Lemma 69.5.4. Let $S$ be a scheme. Let $X = \mathop{\mathrm{lim}}\nolimits _{i \in I} X_ i$ be the limit of a directed inverse system of algebraic spaces over $S$ with affine transition morphisms (Lemma 69.4.1). Let $x \in |X|$ with images $x_ i \in |X_ i|$. If each $X_ i$ is decent, then $\overline{\{ x\} } = \mathop{\mathrm{lim}}\nolimits _ i \overline{\{ x_ i\} }$ as sets and as algebraic spaces if endowed with reduced induced scheme structure.

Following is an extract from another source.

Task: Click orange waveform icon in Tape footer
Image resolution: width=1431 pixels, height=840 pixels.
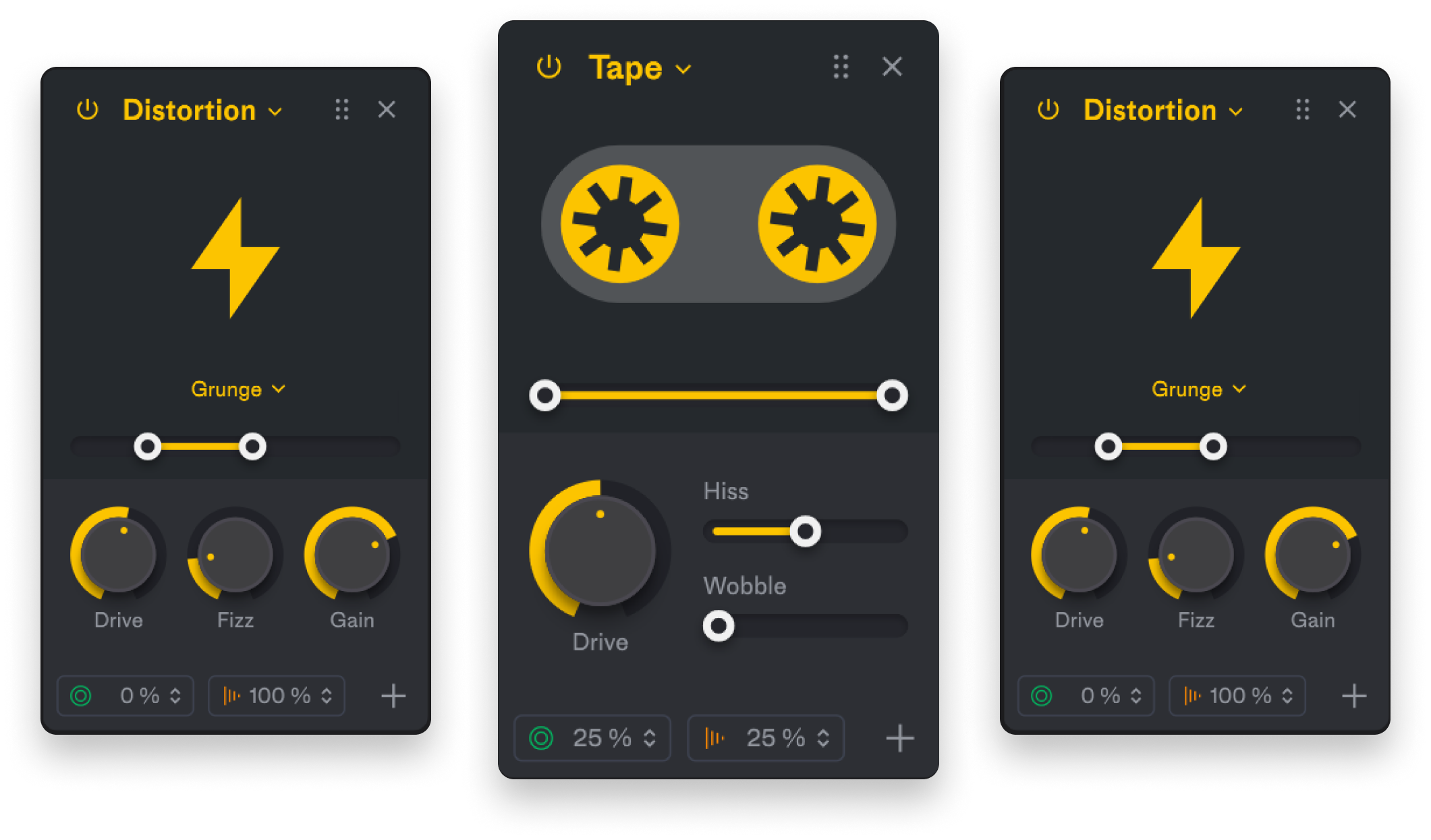Action: (x=714, y=738)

Proof. Set $Z = \overline{\{ x\} } \subset |X|$ and $Z_ i = \overline{\{ x_ i\} } \subset |X_ i|$. Since $|X| \to |X_ i|$ is continuous we see that $Z$ maps into $Z_ i$ for each $i$. Hence we obtain an injective map $Z \to \mathop{\mathrm{lim}}\nolimits Z_ i$ because $|X| = \mathop{\mathrm{lim}}\nolimits |X_ i|$ as sets (Lemma 69.5.1). Suppose that $x' \in |X|$ is not in $Z$. Then there is an open subset $U \subset |X|$ with $x' \in U$ and $x \not\in U$. Since $|X| = \mathop{\mathrm{lim}}\nolimits |X_ i|$ as topological spaces (Lemma 69.5.2) we can write $U = \bigcup _{j \in J} f_ j^{-1}(U_ j)$ for some subset $J \subset I$ and opens $U_ j \subset |X_ j|$, see Topology, Lemma 5.14.2. Then we see that for some $j \in J$ we have $f_ j(x') \in U_ j$ and $f_ j(x) \not\in U_ j$. In other words, we see that $f_ j(x') \not\in Z_ j$. Thus $Z = \mathop{\mathrm{lim}}\nolimits Z_ i$ as sets.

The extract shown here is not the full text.